Ja, die Fehlermeldung ist doch eindeutig, die Bibliothek "log" konnte nicht gefunden werden.

Hast du diese denn schon erstellt?

Und auch den Pfad zum Library-Path in den Projekteinstellungen hinzugefügt?


----------



## DarKo87 (27. September 2012)

Haha, manchmal ist nicht so eindeutig wie es sein sollte ;-) Wenn man sich mal wieder über dinge ärgert übersieht man doch oft das ofensichtliche 

Jetzt wo du es aber ansprichst seh ich den Fehler auch. Die Log.dll / Log.lib wie im Tutorial beschrieben, wo findet man die?


----------



## deepthroat (27. September 2012)

DarKo87 hat gesagt.:


> Jetzt wo du es aber ansprichst seh ich den Fehler auch. Die Log.dll / Log.lib wie im Tutorial beschrieben, wo findet man die?


Die mußt du erstellen. Das ist doch der Sinn des Tutorials: wie erstelle ich eine DLL.

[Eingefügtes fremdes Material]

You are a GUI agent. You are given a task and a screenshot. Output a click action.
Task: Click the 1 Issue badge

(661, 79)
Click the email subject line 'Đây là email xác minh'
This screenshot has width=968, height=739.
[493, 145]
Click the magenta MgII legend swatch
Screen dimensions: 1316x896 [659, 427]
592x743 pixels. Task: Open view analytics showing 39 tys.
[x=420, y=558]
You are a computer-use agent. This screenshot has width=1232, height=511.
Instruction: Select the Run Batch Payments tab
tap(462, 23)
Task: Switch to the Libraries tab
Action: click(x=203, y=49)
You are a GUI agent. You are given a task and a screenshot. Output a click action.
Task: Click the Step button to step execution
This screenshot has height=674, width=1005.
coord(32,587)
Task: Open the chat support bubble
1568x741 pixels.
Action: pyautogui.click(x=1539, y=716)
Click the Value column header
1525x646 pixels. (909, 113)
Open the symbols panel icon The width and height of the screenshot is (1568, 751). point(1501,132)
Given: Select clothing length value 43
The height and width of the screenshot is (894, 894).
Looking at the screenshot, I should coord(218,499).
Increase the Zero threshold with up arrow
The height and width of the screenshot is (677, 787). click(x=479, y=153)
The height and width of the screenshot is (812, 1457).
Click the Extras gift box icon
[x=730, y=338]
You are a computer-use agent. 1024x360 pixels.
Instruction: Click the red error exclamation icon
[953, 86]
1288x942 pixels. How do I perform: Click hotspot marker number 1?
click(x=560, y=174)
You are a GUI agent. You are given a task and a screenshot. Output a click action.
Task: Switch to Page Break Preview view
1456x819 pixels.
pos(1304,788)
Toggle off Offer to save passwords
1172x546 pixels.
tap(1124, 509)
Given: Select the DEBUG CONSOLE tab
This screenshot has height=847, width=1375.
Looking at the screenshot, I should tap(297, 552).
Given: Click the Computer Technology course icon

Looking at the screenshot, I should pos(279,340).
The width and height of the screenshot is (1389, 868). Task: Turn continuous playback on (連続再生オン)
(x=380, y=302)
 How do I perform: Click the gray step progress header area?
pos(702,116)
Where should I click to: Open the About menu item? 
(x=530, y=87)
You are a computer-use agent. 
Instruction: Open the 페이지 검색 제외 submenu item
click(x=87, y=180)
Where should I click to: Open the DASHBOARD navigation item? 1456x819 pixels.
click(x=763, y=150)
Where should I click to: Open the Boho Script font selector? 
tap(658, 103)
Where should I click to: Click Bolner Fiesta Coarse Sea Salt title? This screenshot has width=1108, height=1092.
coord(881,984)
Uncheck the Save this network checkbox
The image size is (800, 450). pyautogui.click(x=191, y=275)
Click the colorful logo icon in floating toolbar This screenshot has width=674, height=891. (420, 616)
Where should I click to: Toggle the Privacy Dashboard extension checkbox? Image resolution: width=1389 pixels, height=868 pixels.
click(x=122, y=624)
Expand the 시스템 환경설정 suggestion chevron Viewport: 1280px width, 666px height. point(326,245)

Vermutlich mußt du nur das enthaltene Codeblocks Projekt öffnen und "Erstellen" klicken...

Gruß


----------



## DarKo87 (27. September 2012)

Ja für mich ist an dieser Stelle das Tutorial halt etwas unverständlich.



> Unter den Projekt Einstellungen kann man noch die Ausgabedatei festlegen.
> Ich habe dafür „log.dll“ gewählt.
> Wenn alles erledigt ist brauchen wir Code:Blocks nur noch die DLL erstellen lassen.
> Code::Blocks hat nun „log.dll“ und „liblog.a“ erstellt.



Ich klicke also Rechts auf das Projekt -> Properties -> und dann? Wo stell ich das richtig ein?
Bei Build Targets? Da hab ich drin stehen log.dll bei "Output filename"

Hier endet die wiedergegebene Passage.